Fenerbahçe taraftarının en büyük basmakalıplarından ikisi;

• “Yok abi! Top oynamıyor takım…”

• “Çıkıp hakemi de yeneceksin ağabeycim…"

Yaş oldu 33. Neredeyse çeyrek asır olmuş aklım erip de Fenerbahçe’nin peşine düşeli. Bir çırpıda hatırladığım Fenerbahçe teknik direktörlerini tamamen rastgele yazalım önce…

Veselinovic, Baric, Löw, Venglos, Zeman, Rıdvan Dilmen, Oğuz Çetin, Daum, Parreira, Lazaroni, Lorant, Aragones, Ivic, Hiddink, Mustafa Denizli, Zico, Osieck, Turhan Sofuoğlu ve de Akut Kocaman.
Şimdi bunların arasından takımı şampiyon yapanları çıkaralım.

Veselinovic, Parreira, Mustafa Denizli, Daum, Zico, Aykut Kocaman.

Ya hem şampiyon yapıp hem de iyi top oynatanlar…

1. Aykut Hoca konusunda hepimiz hemfikiriz. İyi insan olabilir ama iyi teknik direktör zinhar değil. Kaldı ki Fenerbahçe, İstanbulspor ya da Ankaraspor’u çalıştırmaya da benzemez!

2. Zico Avrupa’da fena değildi ama o takım Türkiye’de yürüyerek şampiyon olurdu, ikinci sezonunda beceremedi. Yürüyerek şampiyon olur dediysek lafın gelişi, kondisyonu çok kötüydü takımın.

3. Daum bildiğin deli. İki kere üst üste bilmem kaç sene sonra şampiyon yapmış da ne olmuş. Bırakın şu müptezeli!

4. Mustafa Denizli ayrı bir hikaye. Takım çok gol atıyordu ama hepsi duran toptan. Ayrıca rezil etti bizi şampiyonlar liginde. Neymiş efendim henüz ikinci kez katılıyormuş Fenerbahçe o turnuvaya. Ben anlamam kardeşim, Fenerbahçe katıldığı her turnuvayı kazanmak zorunda!

5. Parreira dünya şampiyonu olabilir, geldiği ilk sezonda Fenerbahçe’yi şampiyon yapmış da olabilir ama takım çok yavaş oynuyordu ağabeycim. Sadece o da değil, Kemalettin ile ön libero kavramını soktu futbolumuza.
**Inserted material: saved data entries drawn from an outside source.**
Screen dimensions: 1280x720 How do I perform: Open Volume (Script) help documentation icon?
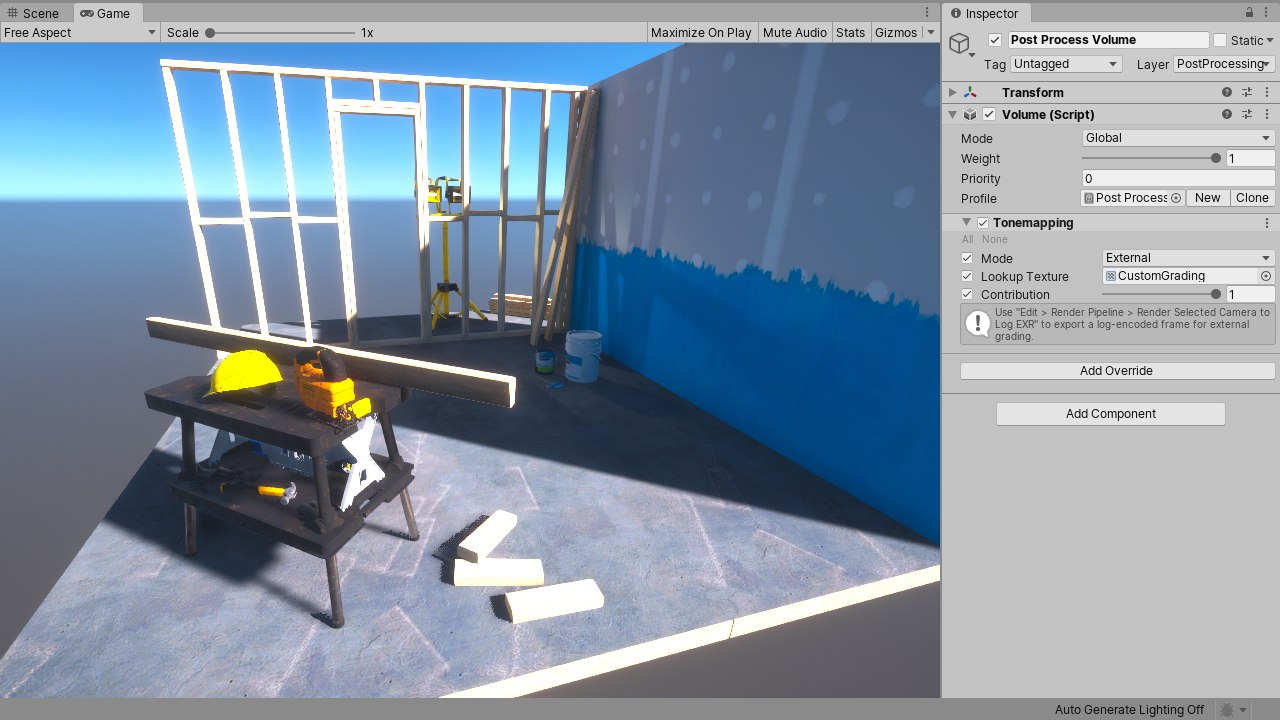click(x=1227, y=114)
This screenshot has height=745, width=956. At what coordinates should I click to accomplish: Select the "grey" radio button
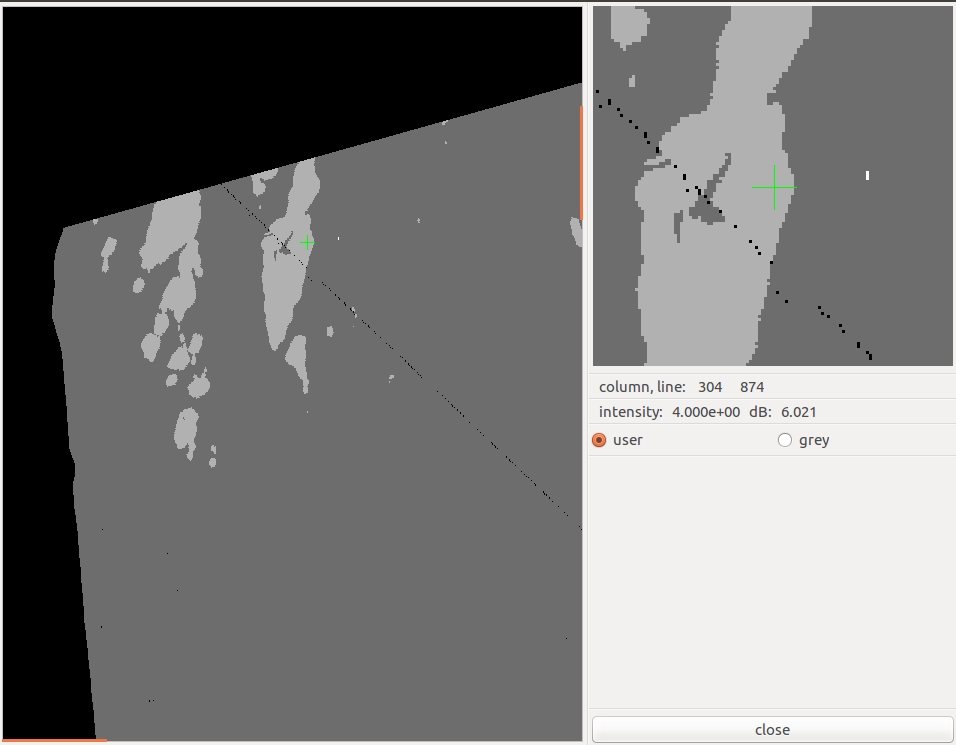coord(785,440)
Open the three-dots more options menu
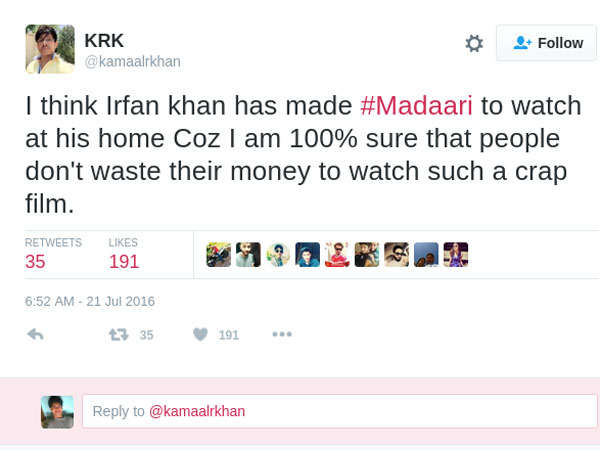The image size is (600, 450). pyautogui.click(x=282, y=334)
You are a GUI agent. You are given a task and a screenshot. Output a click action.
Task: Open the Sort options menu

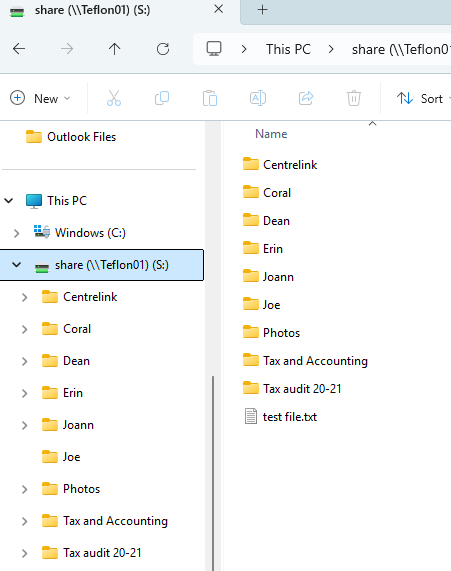tap(424, 98)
Sokmaz olaydı. Onun yüzünden senelerdir Selçuk Şahin ile uğraşıyoruz!

6. Veselinovic üç kere görev aldı iki kez şampiyon yaptı takımı. Şampiyonluklardan biri de 103 gollü efsane 88-89 sezonu olabilir ama sonuç itibariyle kumarbazın tekiydi. Varsa yoksa altılı.

Ezcümle; “Yok abi! Ben bildim bileli top oynamıyor bu takım!”

Gelelim nereden tutsan elinde kalan ikinci önermeye. Bir kere oksimoron. Hakem, rakip mi ki çıkıp onu da yenelim? Diyelim ki öyle; takımın top oynayamadığı konusunda mutabıkken, nasıl çıkıp bir de hakemi yenmesini bekler taraftar? Bunca taraftar gözleminden sonra şimdi sıra futbolcularda…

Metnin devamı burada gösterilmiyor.